TEXT TO READ ▸
Four out of Five stars
Running time: 124 mins

Engagingly surreal, if utterly impenetrable drama from Charlie Kaufman that is challenging, maddening, laugh out loud funny and deeply moving, all at the same time.

What's it all about?
Screenwriter Charlie Kaufman (Being John Malkovich, Adaptation) takes his first stab at directing with Synecdoche, New York (pronounced sin-eck-doh-key), starring Philip Seymour Hoffman as theatre director Caden Cotard, who lives in Schenectady, New York with his artist wife, Adele (Catherine Keener) and their young daughter, Olive (Sadie Goldstein). Already a hypochondriac, Caden plunges into a deep depression when Adele leaves him and takes Olive to Paris, along with her best friend and possible lover, Maria (Jennifer Jason Leigh).

However, when Caden receives a 'genius' grant, his spirits are lifted and he uses the money to stage an enormous play about his life, rebuilding New York in a warehouse and casting a multitude of actors to play all the people in his life, including himself (Tom Noonan). He begins romances with both the flirty box-office girl (Samantha Morton) and his lead actress (Michelle Williams), but he can't shake his paranoia or his deep-seated loneliness.

DATA SEGMENT ▸
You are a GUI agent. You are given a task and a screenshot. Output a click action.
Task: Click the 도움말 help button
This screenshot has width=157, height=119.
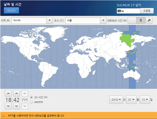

EXERCISE REQUIREMENTS ▸
1 - In the film review, which actor plays the theatre director Caden Cotard?
2 - Please print the film review from "Four out of" up to and including "(Jennifer Jason Leigh).".

SOLUTIONS PER TASK ▸
1 - Philip Seymour Hoffman

2 -
Four out of Five stars
Running time: 124 mins

Engagingly surreal, if utterly impenetrable drama from Charlie Kaufman that is challenging, maddening, laugh out loud funny and deeply moving, all at the same time.

What's it all about?
Screenwriter Charlie Kaufman (Being John Malkovich, Adaptation) takes his first stab at directing with Synecdoche, New York (pronounced sin-eck-doh-key), starring Philip Seymour Hoffman as theatre director Caden Cotard, who lives in Schenectady, New York with his artist wife, Adele (Catherine Keener) and their young daughter, Olive (Sadie Goldstein). Already a hypochondriac, Caden plunges into a deep depression when Adele leaves him and takes Olive to Paris, along with her best friend and possible lover, Maria (Jennifer Jason Leigh).